§ **To do**:
Please restate all of the records word for word, setting the pictures aside.

§ **Extracted information**:
--*--

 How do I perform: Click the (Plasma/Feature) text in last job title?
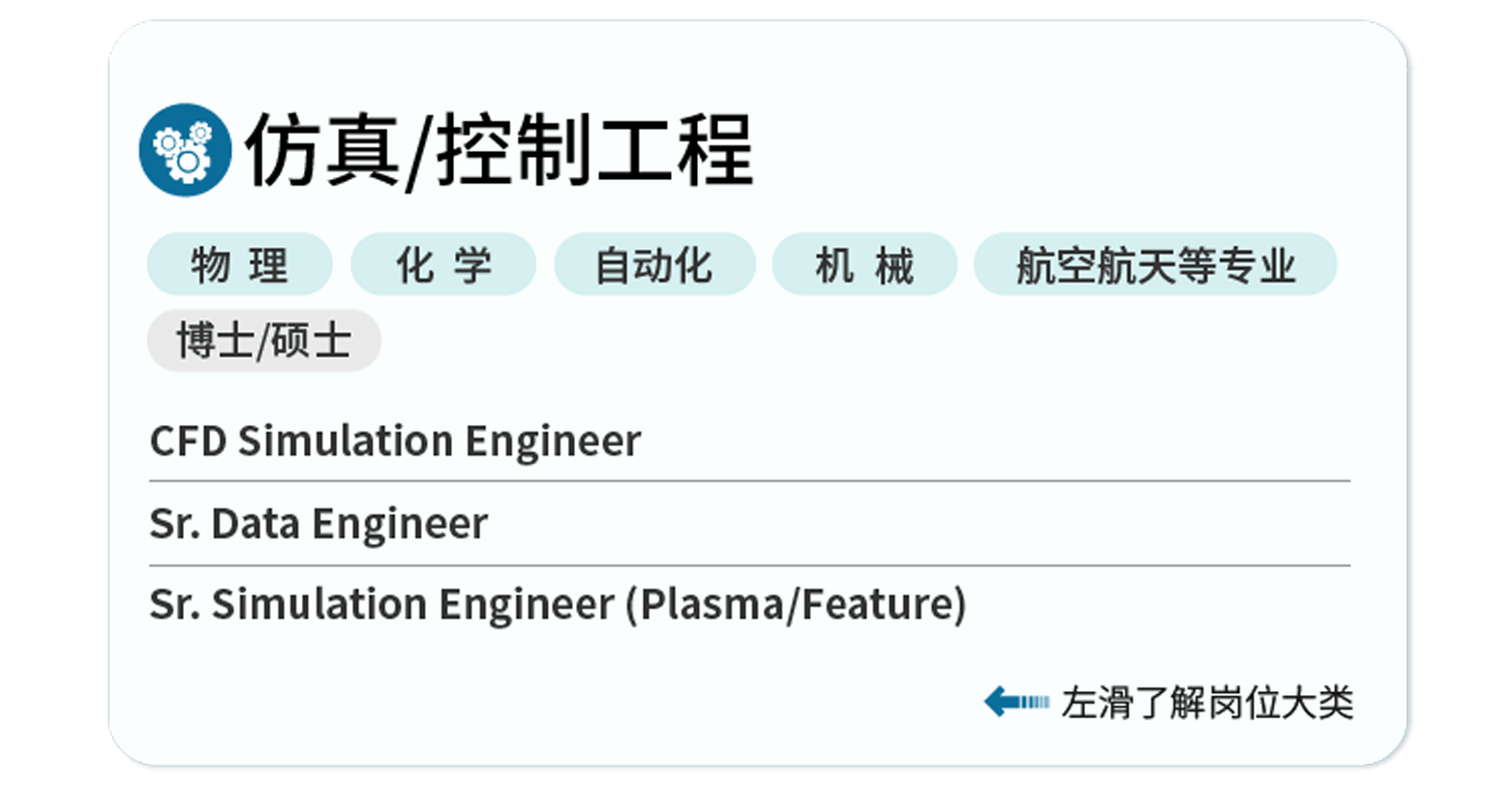(x=796, y=604)
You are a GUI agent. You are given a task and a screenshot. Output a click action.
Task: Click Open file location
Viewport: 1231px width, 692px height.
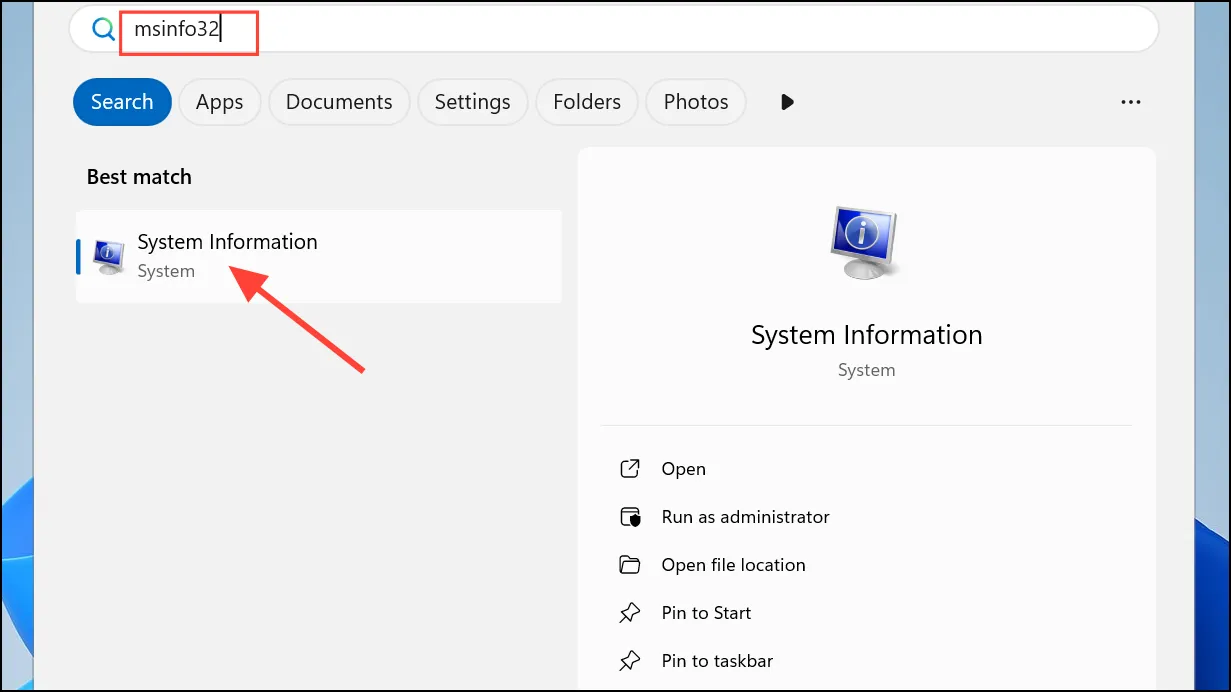coord(733,565)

--*--

§ **Exercise output**:
 How do I perform: Click the (Plasma/Feature) text in last job title?
(x=796, y=604)
You are a GUI agent. You are given a task and a screenshot. Output a click action.
Task: Click Open file location
Viewport: 1231px width, 692px height.
coord(733,565)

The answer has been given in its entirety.